2017’nin ilk dakikaları… Herkes derin bir nefes almış. Çünkü 2016’yı geride bırakmışız. Bin yıldan daha da ağır olan bir yıl geride kaldı çünkü. Annemle evde başbaşayız. Dışarıda huzurlu ama soğukta evsiz kalanları düşündükçe de verdiği huzurdan utandıran kardan bir örtü var. Geride kalan yılın muhasebesi yapıldığında, “yüzyılın ihanetiyle karşı karşıya kalmış bir millet ve o milletin liderinin tek sözüyle altedilmiş bir darbe-işgal girişimi” bir inci ışıltısıyla ortada duruyordu. Yine de gözümüzü haber kanallarının son dakika bantlarından ve sosyal medyadan ayırmamız mümkün olmuyordu.

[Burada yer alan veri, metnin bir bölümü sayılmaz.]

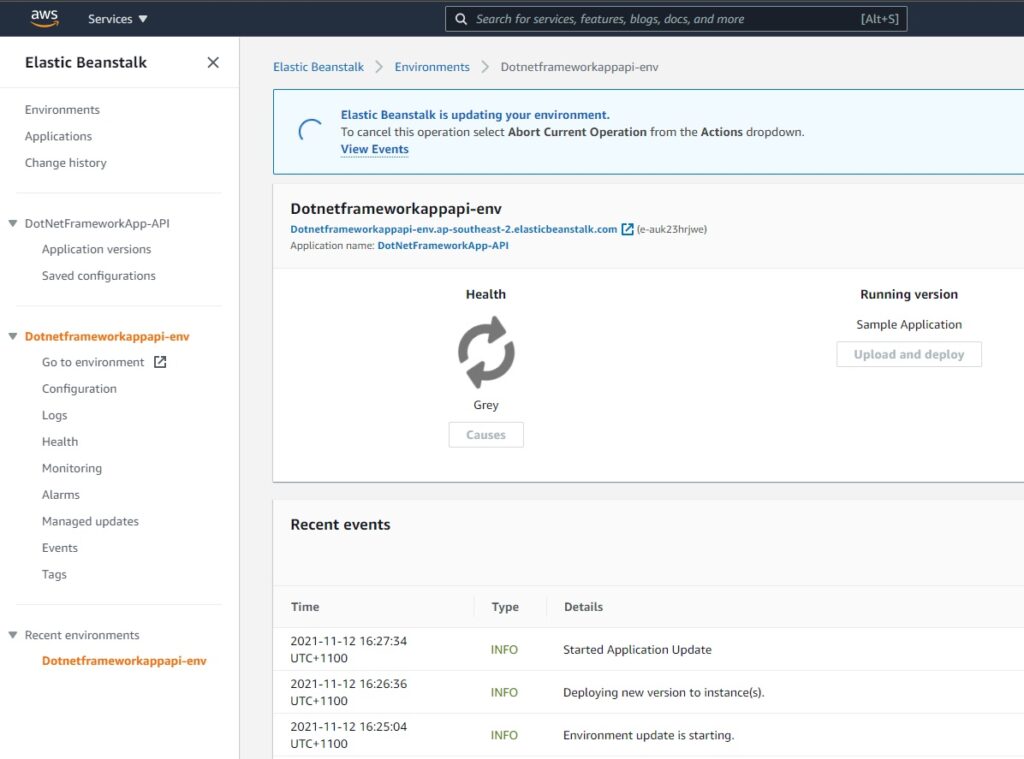Viewport: 1024px width, 759px height.
Task: Collapse the Dotnetframeworkappapi-env section
Action: pos(12,336)
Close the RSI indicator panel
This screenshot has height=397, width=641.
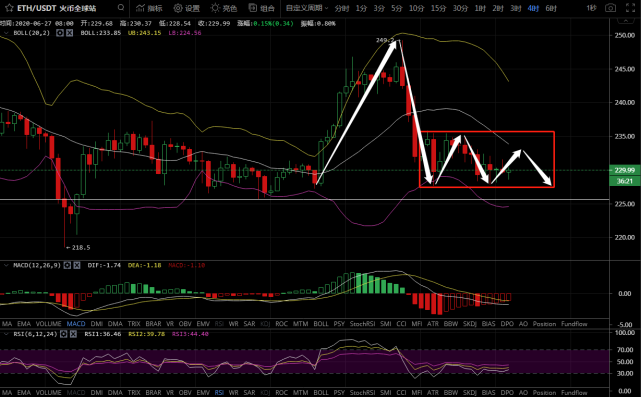click(x=73, y=334)
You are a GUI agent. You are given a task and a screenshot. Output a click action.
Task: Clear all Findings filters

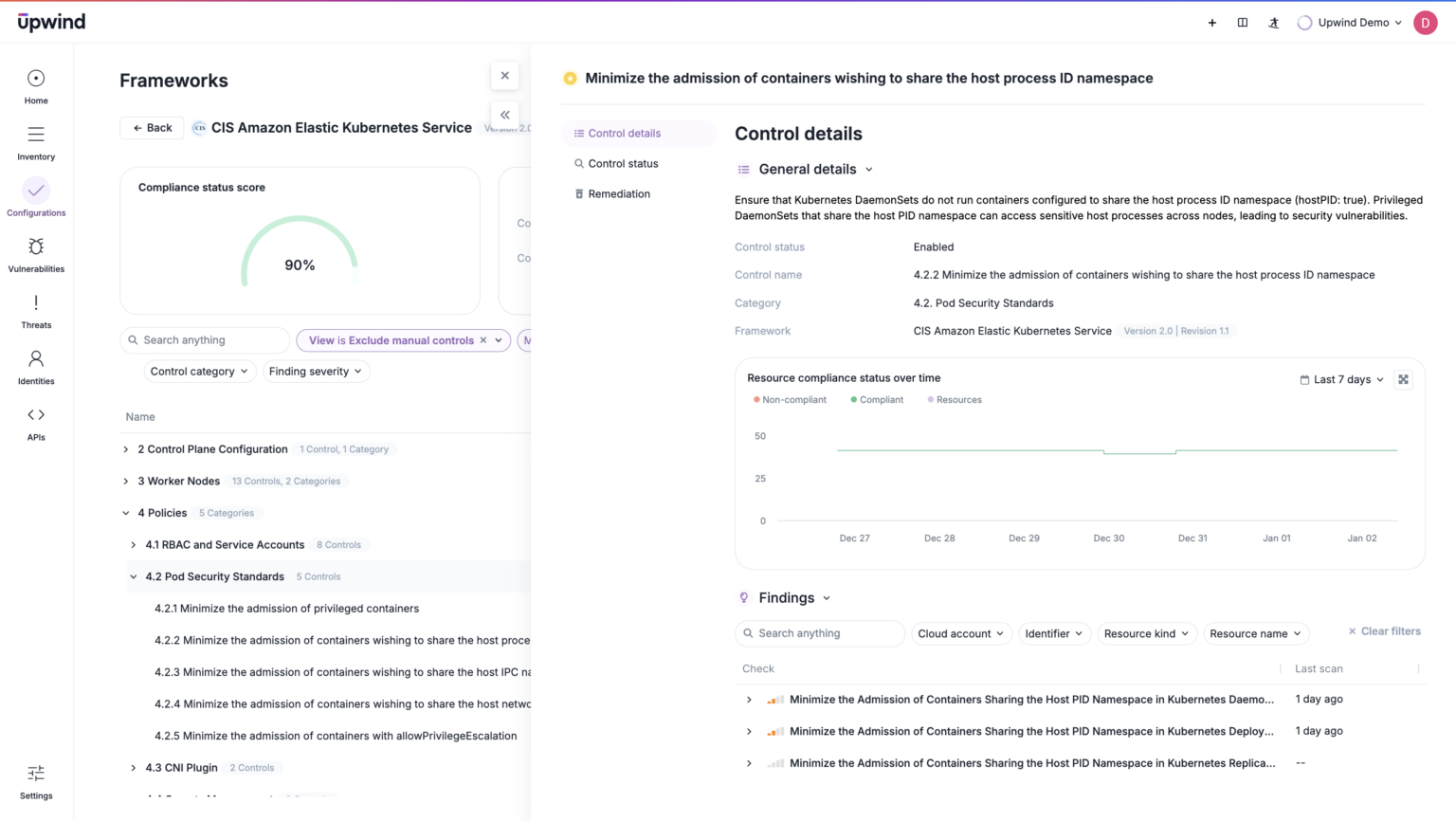click(x=1383, y=631)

Hep yüreğimiz ağzımızda. Gecenin sessizliğinde dostların yeni yıl telefonlarının eşliğinde Tarkan’ın yorumuyla Türk Sanat Müziği şarkıları dinliyorum. Arada bir de sosyal medyayı tarıyorum. 15 Temmuz’dan bu yana uykuda bile haber takibindeyiz neredeyse. Sanki içimden bir ses, bu huzuru bozacak bir şeylerin olacağını söylüyor. Ve Twitter’da ilk mesajı görüyorum. “Ortaköy’de bir gece kulübüne saldırı!” İçimden geçiriyorum. “İnşallah, münferit bir olaydır.” Haberler birbiri ardına düşmeye başlıyor. Yeni yıla girmenin sevincini yaşamaya çalışan 39 kişi, arkasında kimbilir hangi terör konsorsiyumlarının bulunduğu bir tetikçi tarafından katlediliyor, onlarcası yaralanıyor. DEAŞ üstlendi bu katliamı. Şimdiye kadar görülmemiş bir refleksle üstelik. Bu örgütün Ortadoğu’da süper güçlerin gerçekleştirmek istediği planları için ne kadar elverişli bir maymuncuk anahtarı olduğunu düşünecek olursak, saldırının olası siyasal ve sosyal sonuçlarını daha net bir şekilde analiz edebiliriz. Dolayısıyla üstlenen DEAŞ olsa da, arkasında başka oyuncuların da bulunduğunu herkes açıkça görüyor elbette.
Siyasi analiz yapabiliriz elbette. Ama ortalık yerde acı duruyor. Boğazımıza düğümlenen, bir yumru gibi yüreğimizin tam da ortasına oturan ağır bir acıdan bahsediyoruz. Masum insanlara kıymış terör.
Yılbaşı heyecanına, yeni bir yıla başlamanın mutluluğuna kastetmiş birileri. Önce şoku atlatacağız. Oyun büyük elbette. Yaşanan her türlü terör saldırısının alt metni, güney sınırımızda, Suriye ve Irak’ta yaşanan gelişmelere Türkiye’yi de yeni bir halka olarak ekleme telaşı kuşkusuz. Türkiye’nin Rusya ile bölgesel barış için süpervizörlük yapma girişimi, hem Moskova’ya, hem de Ankara’ya bu sürecin başından beri ağır bedeller ödetiyor. Birbiri ardına yaşanan terör olayları, suikastler, kaza, intihar görünümlü olaylar elbette tesadüf değil. Herkes resmi çok açık bir şekilde görüyor.
Okuyoruz, yazıyoruz, analiz ediyoruz, içimiz sızlamaya devam ediyor bir yandan aralıksız.
Örgütsel yayın organlarında aralıksız olarak Türkiye’yi ve Türk hedeflerini tehdit eden, bu tehditlerini şiddetli terör saldırılarıyla gerçekleştiren DEAŞ’a Türkiye’nin destek verdiği iftirası da, bizzat ABD Gizli Servisi’nin (CIA) Türkiye’den özür dilemesine karşın halen dolaşımda tutuluyor.
Oyun büyük… Ortaklıklar namert. Ama karşı koyacak ve bu şerri hayra çevirecek olan da yine bu millet…
Hodri meydan… Acımızı büyüttükçe daha da sağlamlaşıyoruz alçaklıklarınıza karşı.